Reproduce word for word the excerpt below on the Senate hearing over the Born Alive Abortion Survivors Protection Act, from its first sentence to its last.

::: Passage for review :::

He noted that “last year, 53 senators – a majority of the Senate – and including three Democrats - Senators Casey, Jones and Manchin – voted in favor of this legislation, the Born Alive Abortion Survivors Protection Act, and some of the Democrats that didn’t vote in favor of the legislation said they would like to have a hearing on the legislation.”

He called on senators to “seriously engage the position that they’ve taken in good faith rather than letting politics and rhetoric surrounding other topics consume this hearing.”

Furthermore, he said, “For two centuries, Americans have worked relentlessly to extend basic human rights to more and more of our fellow citizens, and Senator Bernie Sanders and I – two men who don’t agree much in terms of our voting record – do agree about this. This is a recent Senator Sanders quote: ‘The mark of a great nation is how it treats its most vulnerable people.’”

“Yes, and Amen, and that’s exactly why we’re here today. It’s time to protect these newborn and vulnerable babies,” the senator said.

Sen. Dick Durbin (D-Ill.) said that what Sasse described “is a horrible situation” that should be against the law, and he recommended that people look up Dr. Kermit Gosnell, a Philadelphia abortionist serving life in prison for killing three babies born alive during an abortion attempt by snipping the babies’ necks with scissors.

“There’s no question about it. It ought to be against the law, and it is. For those who want to take a look at this issue, I recommend to you a very simple procedure: go to your computer. Go on the Internet and type in two words: Kermit Gosnell,” Durbin said. 

“In the year 2013, this physician was found guilty of the very thing that Senator Sasse has described this morning. Where is he today? Do we need a new law to go get him? No, you’ll find him in prison serving a life sentence without parole plus 30 years. He broke the law by doing exactly what Senator Sasse has described. He’s in prison. As far as I’m concerned, should be. What we’ve got to do is take a serious look at this and ask does it add anything to the protections currently in the law against infanticide,” he said.

Durbin said that in a “bipartisan effort,” virtually everyone joined together a few years ago “to establish this basic standard in federal law as well,” and Tuesday’s hearing was “addressing an issue already addressed in virtually every state in terms of infanticide and involuntary manslaughter when it comes to babies in this circumstance.”

::: Data section :::

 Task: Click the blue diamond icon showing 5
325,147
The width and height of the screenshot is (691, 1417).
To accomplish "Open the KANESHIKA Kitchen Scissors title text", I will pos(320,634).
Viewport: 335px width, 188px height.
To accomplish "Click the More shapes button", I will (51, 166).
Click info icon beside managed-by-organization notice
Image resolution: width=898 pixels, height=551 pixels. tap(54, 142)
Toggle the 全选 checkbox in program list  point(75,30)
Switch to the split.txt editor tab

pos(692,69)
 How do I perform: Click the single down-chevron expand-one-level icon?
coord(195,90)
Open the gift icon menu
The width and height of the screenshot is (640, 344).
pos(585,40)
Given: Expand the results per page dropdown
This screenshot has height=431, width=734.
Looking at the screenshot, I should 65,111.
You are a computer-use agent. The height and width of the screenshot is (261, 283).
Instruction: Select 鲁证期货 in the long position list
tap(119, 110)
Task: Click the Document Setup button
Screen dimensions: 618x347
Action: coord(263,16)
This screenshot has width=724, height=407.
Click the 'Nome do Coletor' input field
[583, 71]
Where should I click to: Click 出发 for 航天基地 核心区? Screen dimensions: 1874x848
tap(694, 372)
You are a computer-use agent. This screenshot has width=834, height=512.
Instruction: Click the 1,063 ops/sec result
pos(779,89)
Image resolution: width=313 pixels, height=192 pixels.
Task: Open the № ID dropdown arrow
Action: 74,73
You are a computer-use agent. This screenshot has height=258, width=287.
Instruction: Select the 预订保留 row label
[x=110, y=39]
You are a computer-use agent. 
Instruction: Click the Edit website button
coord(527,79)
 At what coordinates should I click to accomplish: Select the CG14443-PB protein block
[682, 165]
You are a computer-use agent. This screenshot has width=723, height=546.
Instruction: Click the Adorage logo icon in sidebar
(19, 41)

:::

**Your response:**
He noted that “last year, 53 senators – a majority of the Senate – and including three Democrats - Senators Casey, Jones and Manchin – voted in favor of this legislation, the Born Alive Abortion Survivors Protection Act, and some of the Democrats that didn’t vote in favor of the legislation said they would like to have a hearing on the legislation.”

He called on senators to “seriously engage the position that they’ve taken in good faith rather than letting politics and rhetoric surrounding other topics consume this hearing.”

Furthermore, he said, “For two centuries, Americans have worked relentlessly to extend basic human rights to more and more of our fellow citizens, and Senator Bernie Sanders and I – two men who don’t agree much in terms of our voting record – do agree about this. This is a recent Senator Sanders quote: ‘The mark of a great nation is how it treats its most vulnerable people.’”

“Yes, and Amen, and that’s exactly why we’re here today. It’s time to protect these newborn and vulnerable babies,” the senator said.

Sen. Dick Durbin (D-Ill.) said that what Sasse described “is a horrible situation” that should be against the law, and he recommended that people look up Dr. Kermit Gosnell, a Philadelphia abortionist serving life in prison for killing three babies born alive during an abortion attempt by snipping the babies’ necks with scissors.

“There’s no question about it. It ought to be against the law, and it is. For those who want to take a look at this issue, I recommend to you a very simple procedure: go to your computer. Go on the Internet and type in two words: Kermit Gosnell,” Durbin said. 

“In the year 2013, this physician was found guilty of the very thing that Senator Sasse has described this morning. Where is he today? Do we need a new law to go get him? No, you’ll find him in prison serving a life sentence without parole plus 30 years. He broke the law by doing exactly what Senator Sasse has described. He’s in prison. As far as I’m concerned, should be. What we’ve got to do is take a serious look at this and ask does it add anything to the protections currently in the law against infanticide,” he said.

Durbin said that in a “bipartisan effort,” virtually everyone joined together a few years ago “to establish this basic standard in federal law as well,” and Tuesday’s hearing was “addressing an issue already addressed in virtually every state in terms of infanticide and involuntary manslaughter when it comes to babies in this circumstance.”